Exercise goal
Copy out verbatim the rows that begin with the row containing "Image resolution: width=98, height=392." and end with the row containing "CLIMATIZACIÓN (100, 1156)", both of those rows included.

Input for this task
● ● ● ● ● ● ●

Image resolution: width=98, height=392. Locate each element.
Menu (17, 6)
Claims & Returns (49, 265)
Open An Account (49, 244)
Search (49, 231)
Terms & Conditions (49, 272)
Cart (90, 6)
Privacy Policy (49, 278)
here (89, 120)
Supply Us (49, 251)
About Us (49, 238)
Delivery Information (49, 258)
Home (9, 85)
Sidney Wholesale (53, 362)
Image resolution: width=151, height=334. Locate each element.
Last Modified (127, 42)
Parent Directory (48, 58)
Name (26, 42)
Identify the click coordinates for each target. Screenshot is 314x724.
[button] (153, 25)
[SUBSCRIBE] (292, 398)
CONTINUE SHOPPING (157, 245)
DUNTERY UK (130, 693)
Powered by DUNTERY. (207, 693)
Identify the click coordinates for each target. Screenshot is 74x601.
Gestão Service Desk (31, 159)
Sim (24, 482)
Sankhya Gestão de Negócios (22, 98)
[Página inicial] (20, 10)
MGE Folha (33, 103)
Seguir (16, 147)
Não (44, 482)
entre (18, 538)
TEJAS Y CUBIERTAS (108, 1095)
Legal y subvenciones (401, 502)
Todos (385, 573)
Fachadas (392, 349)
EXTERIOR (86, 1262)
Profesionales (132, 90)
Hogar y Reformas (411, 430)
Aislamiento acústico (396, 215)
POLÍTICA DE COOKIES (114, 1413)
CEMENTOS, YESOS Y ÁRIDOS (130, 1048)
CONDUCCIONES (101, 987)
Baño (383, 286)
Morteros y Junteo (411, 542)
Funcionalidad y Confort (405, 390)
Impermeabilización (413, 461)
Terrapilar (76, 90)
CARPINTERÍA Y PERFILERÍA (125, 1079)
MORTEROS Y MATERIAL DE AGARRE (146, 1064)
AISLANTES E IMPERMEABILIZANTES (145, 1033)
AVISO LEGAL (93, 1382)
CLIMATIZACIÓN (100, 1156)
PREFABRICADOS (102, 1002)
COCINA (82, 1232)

● ● ● ● ● ● ●

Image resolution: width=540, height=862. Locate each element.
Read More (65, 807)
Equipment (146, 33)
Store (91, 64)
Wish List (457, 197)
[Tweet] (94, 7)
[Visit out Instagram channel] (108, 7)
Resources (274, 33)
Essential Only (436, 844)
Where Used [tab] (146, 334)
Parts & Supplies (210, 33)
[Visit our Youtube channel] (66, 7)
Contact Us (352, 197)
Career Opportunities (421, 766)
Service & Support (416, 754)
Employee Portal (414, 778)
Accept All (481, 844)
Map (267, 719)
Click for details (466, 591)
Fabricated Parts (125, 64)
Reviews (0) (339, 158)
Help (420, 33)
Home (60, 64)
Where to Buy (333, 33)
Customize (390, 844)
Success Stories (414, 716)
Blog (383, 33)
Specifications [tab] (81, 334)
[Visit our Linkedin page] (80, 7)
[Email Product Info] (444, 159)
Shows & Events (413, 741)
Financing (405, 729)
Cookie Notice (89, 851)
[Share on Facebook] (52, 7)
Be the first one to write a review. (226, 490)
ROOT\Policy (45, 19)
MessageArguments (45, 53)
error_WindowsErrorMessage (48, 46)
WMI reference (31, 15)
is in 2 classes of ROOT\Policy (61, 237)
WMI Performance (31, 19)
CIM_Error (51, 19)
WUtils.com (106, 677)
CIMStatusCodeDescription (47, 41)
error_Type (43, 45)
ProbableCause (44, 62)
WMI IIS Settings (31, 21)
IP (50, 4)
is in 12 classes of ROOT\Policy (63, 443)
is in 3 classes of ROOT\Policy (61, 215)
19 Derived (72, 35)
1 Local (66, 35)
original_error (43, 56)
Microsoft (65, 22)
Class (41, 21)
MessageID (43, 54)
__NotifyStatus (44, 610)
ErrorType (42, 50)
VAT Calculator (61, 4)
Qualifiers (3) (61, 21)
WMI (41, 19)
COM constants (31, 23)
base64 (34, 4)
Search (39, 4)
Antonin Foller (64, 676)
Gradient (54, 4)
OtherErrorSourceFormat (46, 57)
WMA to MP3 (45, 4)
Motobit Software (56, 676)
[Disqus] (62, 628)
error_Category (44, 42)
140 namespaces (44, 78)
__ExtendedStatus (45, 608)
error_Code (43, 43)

● ● ● ● ● ● ●

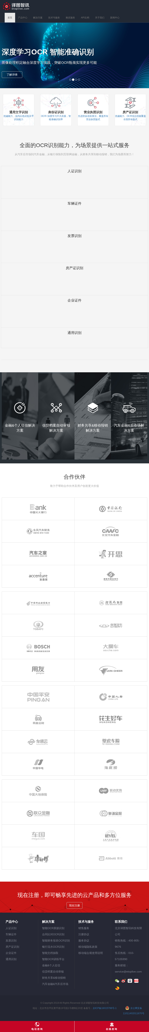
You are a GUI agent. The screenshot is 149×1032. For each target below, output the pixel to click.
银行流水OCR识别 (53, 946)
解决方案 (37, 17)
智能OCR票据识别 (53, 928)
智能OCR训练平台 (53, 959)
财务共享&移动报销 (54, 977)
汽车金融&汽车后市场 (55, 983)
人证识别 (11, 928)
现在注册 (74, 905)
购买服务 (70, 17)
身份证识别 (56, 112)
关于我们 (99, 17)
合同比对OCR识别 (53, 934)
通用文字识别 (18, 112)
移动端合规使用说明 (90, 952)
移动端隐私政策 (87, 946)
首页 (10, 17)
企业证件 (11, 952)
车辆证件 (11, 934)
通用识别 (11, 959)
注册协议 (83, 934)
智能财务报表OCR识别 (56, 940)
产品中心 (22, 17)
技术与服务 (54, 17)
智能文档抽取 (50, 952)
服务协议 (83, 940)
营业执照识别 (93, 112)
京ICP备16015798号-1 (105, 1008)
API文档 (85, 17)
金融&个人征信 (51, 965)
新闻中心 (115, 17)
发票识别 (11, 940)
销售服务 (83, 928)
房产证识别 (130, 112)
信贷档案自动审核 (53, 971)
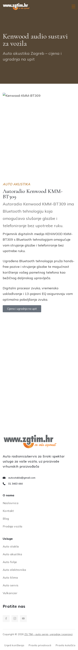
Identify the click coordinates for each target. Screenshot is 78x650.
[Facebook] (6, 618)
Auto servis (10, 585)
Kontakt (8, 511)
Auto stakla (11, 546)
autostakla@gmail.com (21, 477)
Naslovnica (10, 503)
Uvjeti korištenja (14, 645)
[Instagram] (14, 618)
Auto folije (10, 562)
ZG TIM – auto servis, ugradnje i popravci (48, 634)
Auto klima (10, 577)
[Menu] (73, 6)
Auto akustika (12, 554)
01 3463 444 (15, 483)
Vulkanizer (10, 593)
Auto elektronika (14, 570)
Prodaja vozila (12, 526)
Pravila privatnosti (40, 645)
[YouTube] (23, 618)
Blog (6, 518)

● ● ● ● ● ● ●

Result of this task
Image resolution: width=98, height=392. Locate each element.
Menu (17, 6)
Claims & Returns (49, 265)
Open An Account (49, 244)
Search (49, 231)
Terms & Conditions (49, 272)
Cart (90, 6)
Privacy Policy (49, 278)
here (89, 120)
Supply Us (49, 251)
About Us (49, 238)
Delivery Information (49, 258)
Home (9, 85)
Sidney Wholesale (53, 362)
Image resolution: width=151, height=334. Locate each element.
Last Modified (127, 42)
Parent Directory (48, 58)
Name (26, 42)
Identify the click coordinates for each target. Screenshot is 314x724.
[button] (153, 25)
[SUBSCRIBE] (292, 398)
CONTINUE SHOPPING (157, 245)
DUNTERY UK (130, 693)
Powered by DUNTERY. (207, 693)
Identify the click coordinates for each target. Screenshot is 74x601.
Gestão Service Desk (31, 159)
Sim (24, 482)
Sankhya Gestão de Negócios (22, 98)
[Página inicial] (20, 10)
MGE Folha (33, 103)
Seguir (16, 147)
Não (44, 482)
entre (18, 538)
TEJAS Y CUBIERTAS (108, 1095)
Legal y subvenciones (401, 502)
Todos (385, 573)
Fachadas (392, 349)
EXTERIOR (86, 1262)
Profesionales (132, 90)
Hogar y Reformas (411, 430)
Aislamiento acústico (396, 215)
POLÍTICA DE COOKIES (114, 1413)
CEMENTOS, YESOS Y ÁRIDOS (130, 1048)
CONDUCCIONES (101, 987)
Baño (383, 286)
Morteros y Junteo (411, 542)
Funcionalidad y Confort (405, 390)
Impermeabilización (413, 461)
Terrapilar (76, 90)
CARPINTERÍA Y PERFILERÍA (125, 1079)
MORTEROS Y MATERIAL DE AGARRE (146, 1064)
AISLANTES E IMPERMEABILIZANTES (145, 1033)
AVISO LEGAL (93, 1382)
CLIMATIZACIÓN (100, 1156)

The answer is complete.